All the recent discussions about zergs and smaller groups (
mainly this one) made me think about the ways that different mmos approach support class design.
I'm used to party-based design (with a single exception in the form of a class that's meant to buff the entire guild), so healers/buffers/tank buffs/etc - all only affect their party members and the only way to cast stuff outside of your part is to directly target someone (aoe positive effects don't work outside the party at all here).
Quite a few games seem to have gone the way of WoW (maybe there were others like this before it) and have given support classes the power to affect the entire damn raid, so, instead of being responsible only for your own mates, you're now responsible for 40 (or whichever is the max raid size) people.
I'd assume this was done to make the game easier to complete, because majority of people don't want to play the support classes, so designing your game around a single one of them per raid is easier than around one per party. But here's where AoC's design comes in. Intrepid want to balance the game around the 8-man party, with one of each archetype as somewhat of an optimal build. To me this implies that classes will be balanced around supporting your own party and not the entire raid.

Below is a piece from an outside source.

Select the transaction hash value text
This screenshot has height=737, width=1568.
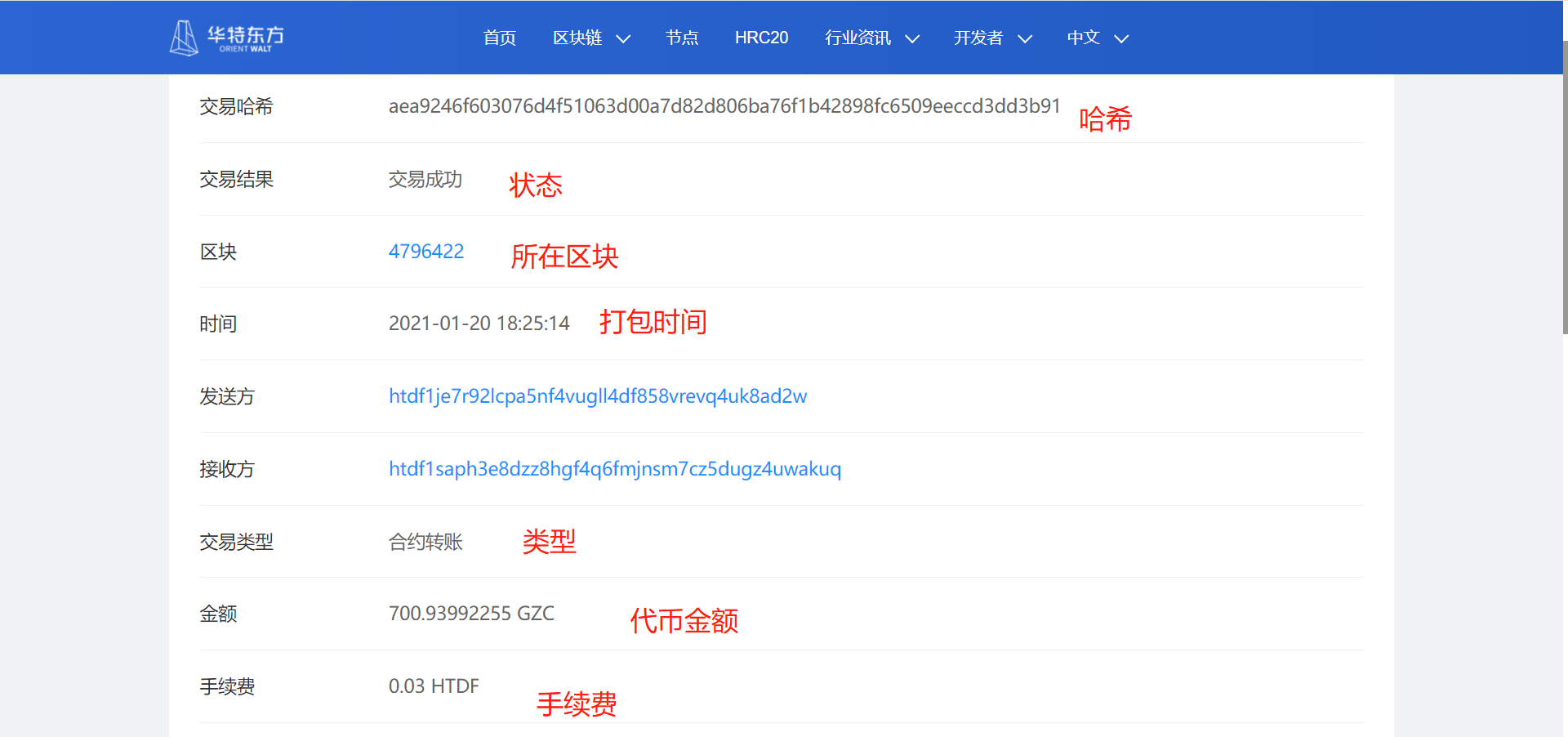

But here's the, now usual, contradiction in design. In the world event stream we were shown and told that newcomers will just get added to the raid group of the event. Which means that majority of players in that event will most likely be random non-support classes (as it usually is with random pugs). This implies that mobs will be balanced around this possibility, with lower attack power and potentially lower overall complexity and difficulty (or that support classes will be able to support, potentially, an entire raid solo).
During that event showcase when another group joined the event raid they didn't join as a new party, but immediately got their members added to the initial party. I'd hope/assume that this was the case because it was a 4+4 situation and that if either of the parties had >4 members - they would've joined as Party2, but I don't think that was stated anywhere.
In the latest cleric showcase there was a single party heal. Everything else was either single-targeted or "any ally receives this effect" (with "ally" seemingly meaning any unflagged player). Obviously WIP and all that, but as someone who's used to party-based balancing, a single party-based ability out of 18 shown kinda hints at a more raid-leaning balancing to me.
My point here is this: in your opinion, should support effects only influence your own party in the raid or the entire raid? And if you want a variety of applications - what in your opinion would be a good mana cost difference between a party effect and a raid-wide effect (x2? x3? higher? lower?).